Captain Cook State Recreation Area
near Nikiski, AK (July 2010)
Shoreline Along Cook Inlet
|Cap't Cook State Recreation Area|
We traveled along the Kenai Spur Highway, heading past Nikiski on the way to Captain Cook State Recreation Area where the road ends at milepost 36. Literally, one can go no further on the public road system on the northwest side of the Kenai Peninsula.
This remote area is far removed from just about every other visitor on the Kenai. This is definitely removed from the beaten path. It's a striking place set along Cook Inlet, named in honor of the English explorer James Cook who sailed through these waters in 1778. We happened to visit on a clear, crisp sunny afternoon and we could see the oil platforms strung along the inlet. We could see all the way across the inlet to a distant mountain range. The views ranged as far as the eye can see.
The Rocky Beach
There's not much activity along this isolated coastline, but that's the point. It's exactly this quality that makes it so endearing. We spent much of our time here beachcombing for agates, using the Discovery picnic area as our base. The broad flats are littered with small pebbles that have been washed and polished by the waves over time. Stones contained every color imaginable, with solids, stripes, spots, flecks in wonderful patterns. It was hard to decide which ones to collect and which ones to leave behind.

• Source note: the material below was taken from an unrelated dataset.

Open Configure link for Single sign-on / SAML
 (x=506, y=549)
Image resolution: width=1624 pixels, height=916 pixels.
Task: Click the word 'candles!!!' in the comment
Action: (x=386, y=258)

We stuck primarily to beachcombing but the park has other activities too. There are plenty of opportunities for wildlife viewing and bird watching. There is also an inland pond contained within the park's 3,500 acres, with a swimming beach and opportunities for offering opportunities for canoeing and boating. Camping facilities are available although we didn't avail ourselves, stopping here as a day trip.
We saw maybe a half-dozen other visitors but otherwise we seemed to have the place mostly to ourselves.
Some of the World's Largest Tides
We arrived at low tide. Notice the wet mudflats nearby and look out towards the horizon. Water does indeed cover that entire distance depending on the time of day. The tides are immense and they are reputed to be the second greatest tides in the world, lagging behind only the Bay of Fundy in Canada. The Alaska Department of Natural Resources cautions against walking out to the flats and warns that "the tide can move-in four times faster than you can run." I'm not sure how accurate that might be, but simply judging the distance that must be covered by two tide cycles per day, maybe there's some solid truth behind it. Either way, I didn't want to test the theory so I remained near shore.